[Stored records]
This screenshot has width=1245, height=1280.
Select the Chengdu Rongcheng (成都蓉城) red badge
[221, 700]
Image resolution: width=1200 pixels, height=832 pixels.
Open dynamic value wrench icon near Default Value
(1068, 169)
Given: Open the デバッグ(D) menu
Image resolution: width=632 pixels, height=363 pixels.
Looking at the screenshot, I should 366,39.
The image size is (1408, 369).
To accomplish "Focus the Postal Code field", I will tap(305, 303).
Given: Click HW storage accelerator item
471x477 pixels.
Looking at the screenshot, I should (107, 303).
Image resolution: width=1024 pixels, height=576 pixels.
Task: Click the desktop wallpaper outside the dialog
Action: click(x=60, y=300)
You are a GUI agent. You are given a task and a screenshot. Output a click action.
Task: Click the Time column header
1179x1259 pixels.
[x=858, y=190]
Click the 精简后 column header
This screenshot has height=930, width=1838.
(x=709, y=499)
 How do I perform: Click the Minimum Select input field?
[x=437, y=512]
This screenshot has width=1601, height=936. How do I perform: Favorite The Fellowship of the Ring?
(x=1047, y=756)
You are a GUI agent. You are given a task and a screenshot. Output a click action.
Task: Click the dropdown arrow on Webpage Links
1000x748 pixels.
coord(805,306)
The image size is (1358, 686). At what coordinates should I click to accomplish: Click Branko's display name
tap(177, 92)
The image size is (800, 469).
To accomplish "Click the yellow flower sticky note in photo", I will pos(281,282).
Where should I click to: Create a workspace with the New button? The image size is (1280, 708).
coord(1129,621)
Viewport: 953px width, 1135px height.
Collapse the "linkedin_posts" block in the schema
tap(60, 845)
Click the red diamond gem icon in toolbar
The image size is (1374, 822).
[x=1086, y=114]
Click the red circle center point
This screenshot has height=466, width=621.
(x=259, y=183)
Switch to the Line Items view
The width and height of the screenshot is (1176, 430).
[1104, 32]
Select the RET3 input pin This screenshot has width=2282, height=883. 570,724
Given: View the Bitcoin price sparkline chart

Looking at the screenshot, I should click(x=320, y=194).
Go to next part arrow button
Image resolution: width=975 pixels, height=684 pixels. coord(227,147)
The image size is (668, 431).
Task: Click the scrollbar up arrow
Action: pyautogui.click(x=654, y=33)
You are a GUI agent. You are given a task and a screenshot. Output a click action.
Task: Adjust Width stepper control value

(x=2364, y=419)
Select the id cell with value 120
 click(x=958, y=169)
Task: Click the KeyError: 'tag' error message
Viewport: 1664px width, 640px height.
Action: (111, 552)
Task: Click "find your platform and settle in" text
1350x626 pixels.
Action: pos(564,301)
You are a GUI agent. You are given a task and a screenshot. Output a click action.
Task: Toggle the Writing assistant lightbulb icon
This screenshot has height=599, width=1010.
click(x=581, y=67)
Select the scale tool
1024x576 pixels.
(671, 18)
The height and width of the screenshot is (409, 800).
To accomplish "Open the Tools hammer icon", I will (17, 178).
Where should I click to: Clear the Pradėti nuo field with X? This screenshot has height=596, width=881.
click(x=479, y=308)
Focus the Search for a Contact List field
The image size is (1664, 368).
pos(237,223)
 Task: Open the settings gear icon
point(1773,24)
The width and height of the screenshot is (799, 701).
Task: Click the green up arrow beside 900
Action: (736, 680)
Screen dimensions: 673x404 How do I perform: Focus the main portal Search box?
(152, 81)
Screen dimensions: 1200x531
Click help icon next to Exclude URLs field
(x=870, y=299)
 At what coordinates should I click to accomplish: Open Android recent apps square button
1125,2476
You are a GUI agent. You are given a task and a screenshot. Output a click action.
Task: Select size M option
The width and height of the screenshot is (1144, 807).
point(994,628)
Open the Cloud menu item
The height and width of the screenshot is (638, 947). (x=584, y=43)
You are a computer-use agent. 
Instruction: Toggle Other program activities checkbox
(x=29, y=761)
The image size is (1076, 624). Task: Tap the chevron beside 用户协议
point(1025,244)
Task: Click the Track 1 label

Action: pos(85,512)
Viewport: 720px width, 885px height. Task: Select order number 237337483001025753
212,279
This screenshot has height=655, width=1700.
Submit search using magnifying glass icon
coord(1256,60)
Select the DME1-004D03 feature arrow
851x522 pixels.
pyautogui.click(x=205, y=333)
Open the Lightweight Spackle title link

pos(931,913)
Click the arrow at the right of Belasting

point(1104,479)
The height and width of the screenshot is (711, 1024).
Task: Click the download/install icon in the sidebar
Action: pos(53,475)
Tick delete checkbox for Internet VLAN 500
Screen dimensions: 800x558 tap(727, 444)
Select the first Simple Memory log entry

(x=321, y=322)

● EXERCISE
Please write out, exactly as they appear above, only the lines in the stretch from the line with "Screen dimensions: 673x404" through the line with "Select the DME1-004D03 feature arrow".

● OUTPUT BELOW
Screen dimensions: 673x404 How do I perform: Focus the main portal Search box?
(152, 81)
Screen dimensions: 1200x531
Click help icon next to Exclude URLs field
(x=870, y=299)
 At what coordinates should I click to accomplish: Open Android recent apps square button
1125,2476
You are a GUI agent. You are given a task and a screenshot. Output a click action.
Task: Select size M option
The width and height of the screenshot is (1144, 807).
point(994,628)
Open the Cloud menu item
The height and width of the screenshot is (638, 947). (x=584, y=43)
You are a computer-use agent. 
Instruction: Toggle Other program activities checkbox
(x=29, y=761)
The image size is (1076, 624). Task: Tap the chevron beside 用户协议
point(1025,244)
Task: Click the Track 1 label

Action: pos(85,512)
Viewport: 720px width, 885px height. Task: Select order number 237337483001025753
212,279
This screenshot has height=655, width=1700.
Submit search using magnifying glass icon
coord(1256,60)
Select the DME1-004D03 feature arrow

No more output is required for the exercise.